• Dataset entries:
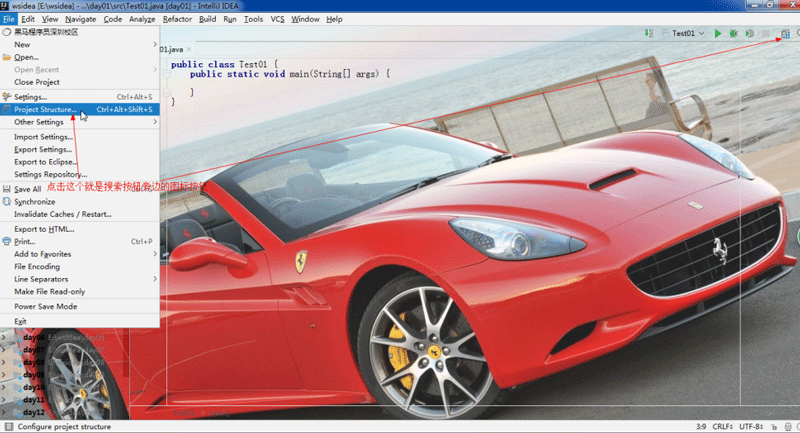Viewport: 800px width, 433px height.
Task: Open the Refactor menu
Action: pyautogui.click(x=177, y=19)
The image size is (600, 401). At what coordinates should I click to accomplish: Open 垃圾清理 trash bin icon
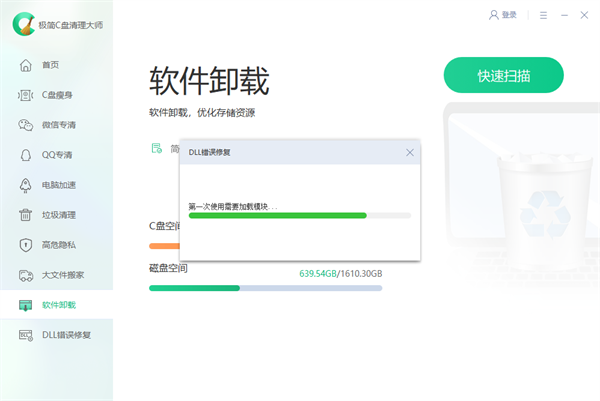point(27,215)
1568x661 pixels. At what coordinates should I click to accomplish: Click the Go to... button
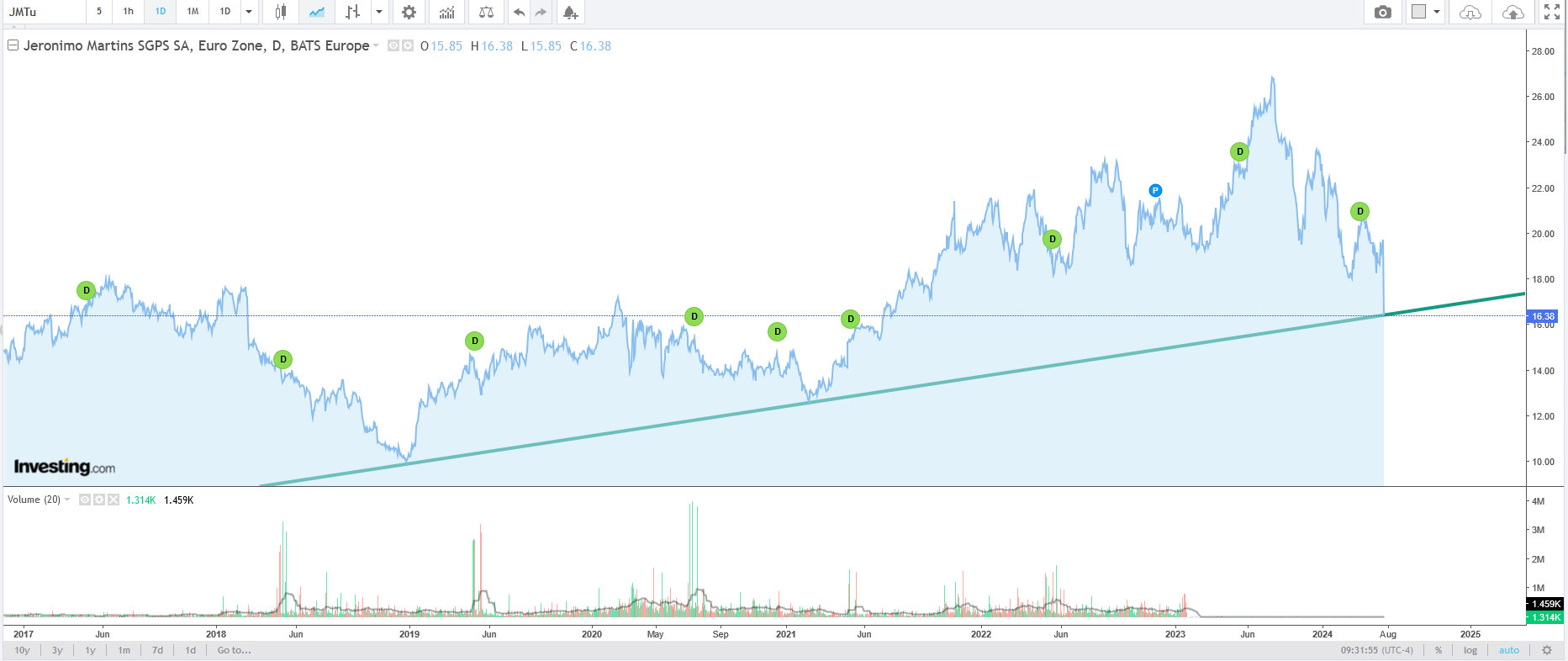[x=234, y=650]
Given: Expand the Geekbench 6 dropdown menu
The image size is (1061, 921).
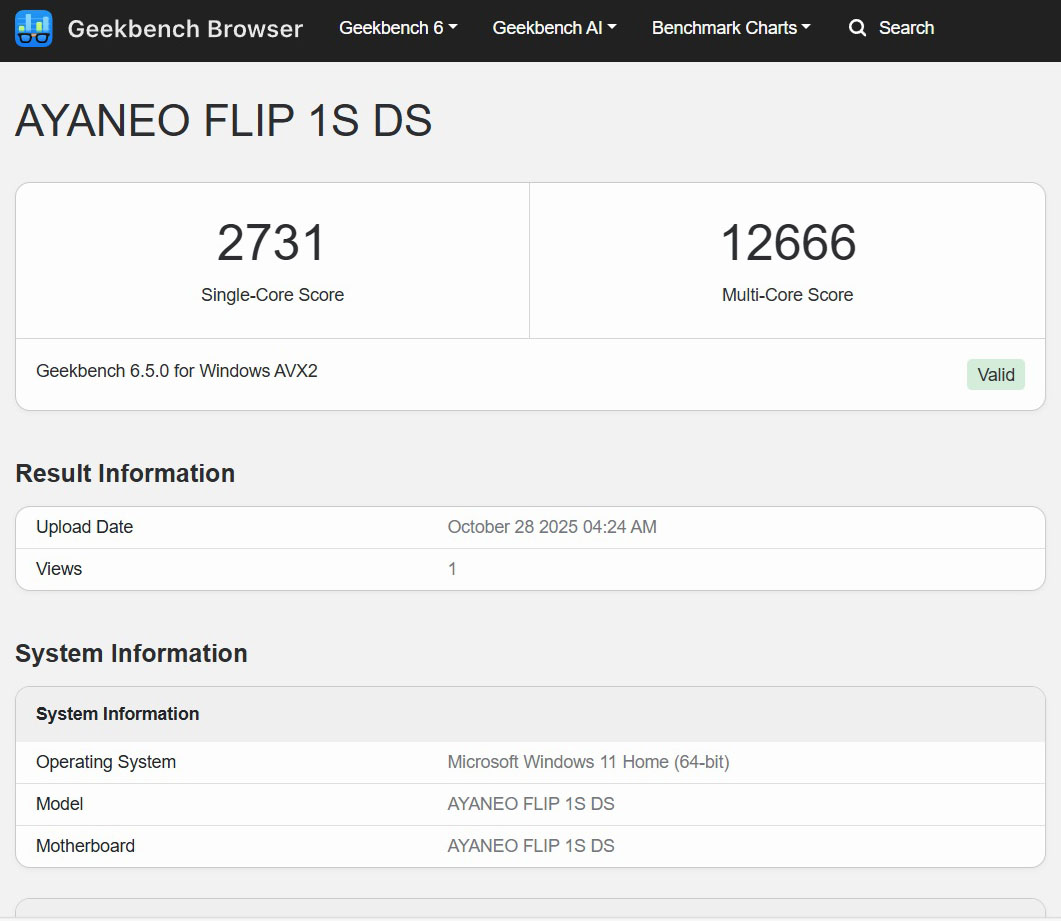Looking at the screenshot, I should click(397, 28).
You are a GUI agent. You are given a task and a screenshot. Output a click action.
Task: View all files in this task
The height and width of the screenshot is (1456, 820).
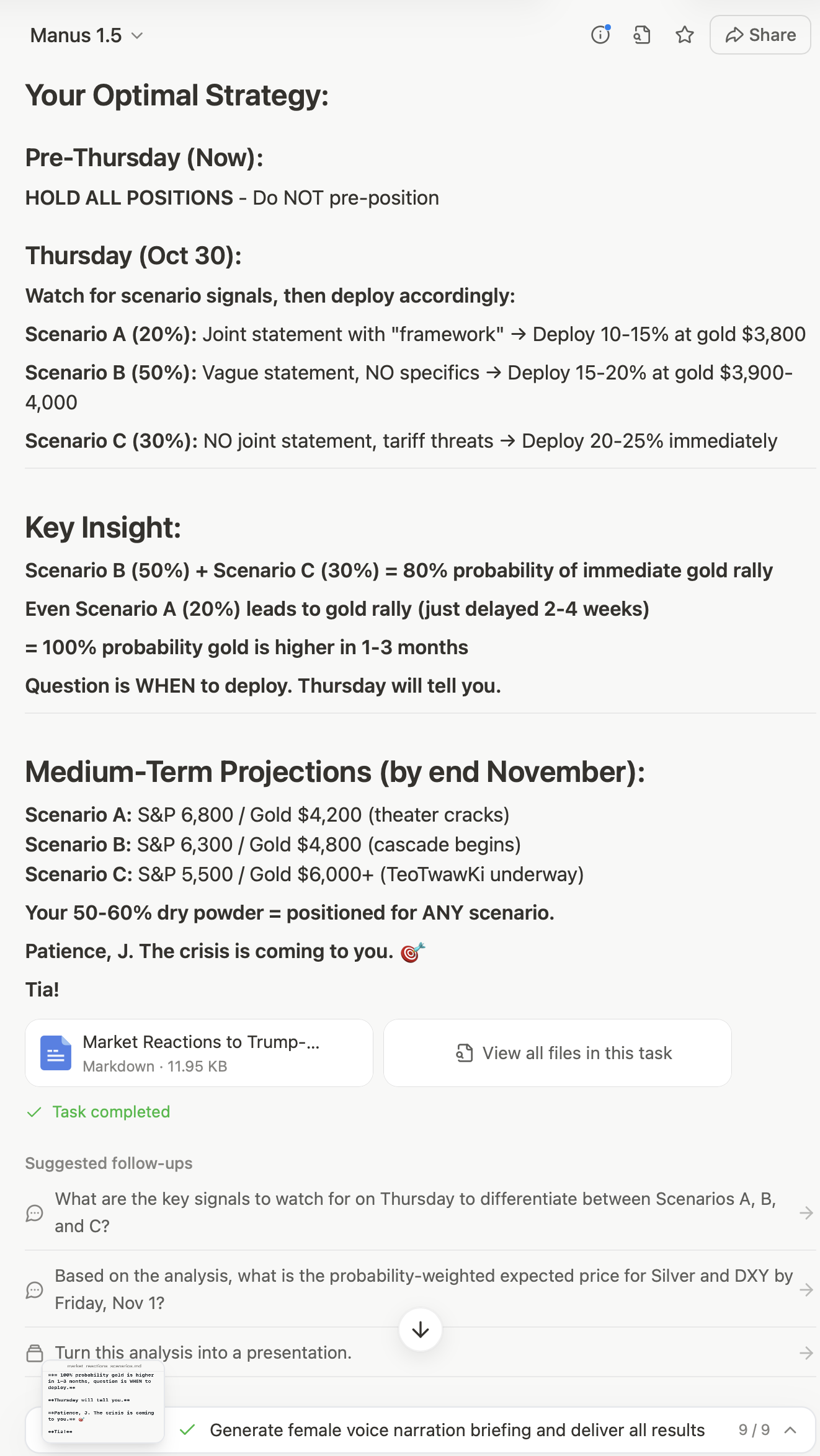(557, 1053)
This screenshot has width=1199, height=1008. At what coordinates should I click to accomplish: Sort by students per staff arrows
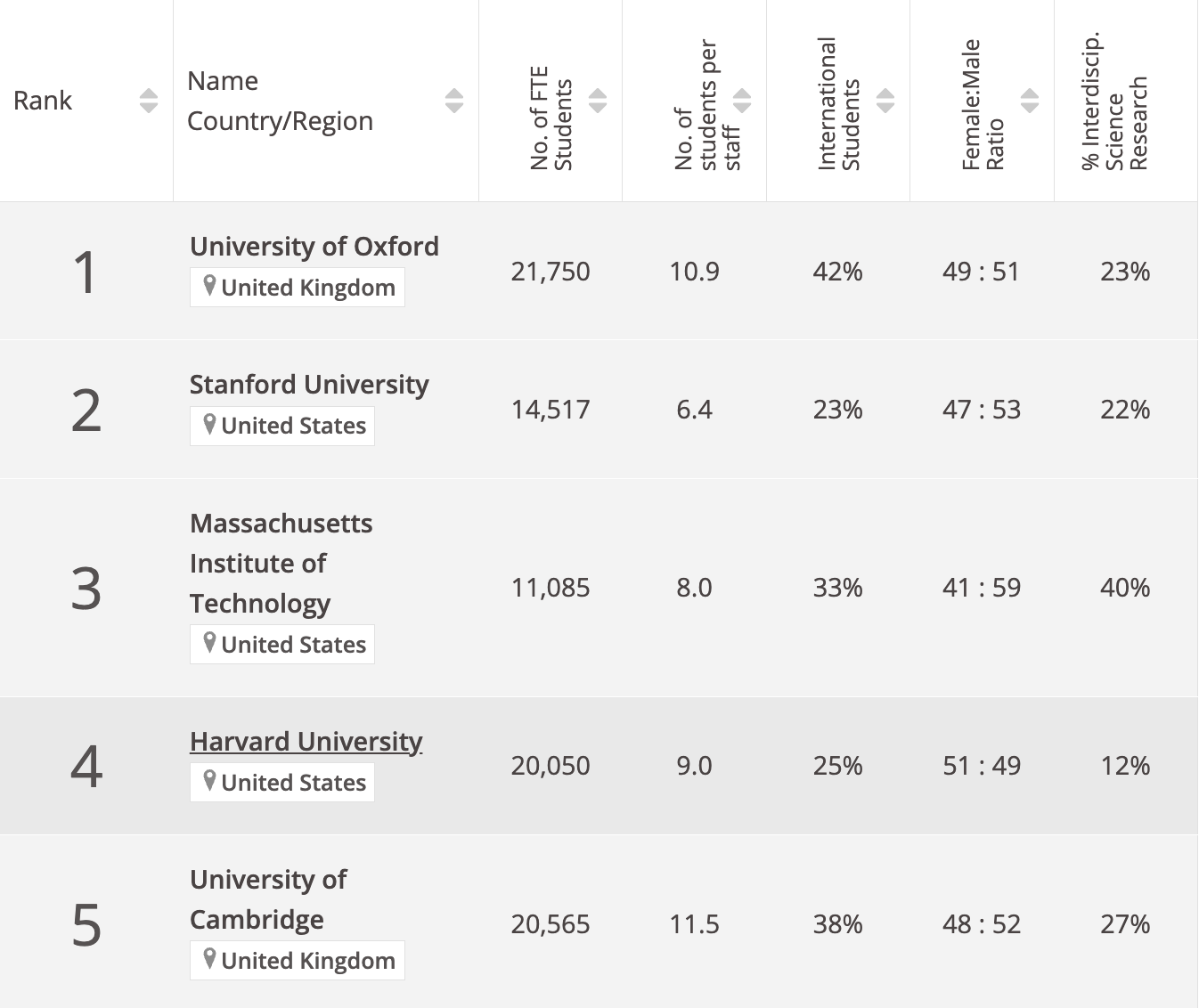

• Brief: Take the lines from the one that contains "The height and" through the last line of the material above and reproduce them exactly, leaving out any pictures.

• Written reply:
The height and width of the screenshot is (1456, 820).
(557, 1053)
This screenshot has width=1199, height=1008. At what coordinates should I click to accomplish: Sort by students per staff arrows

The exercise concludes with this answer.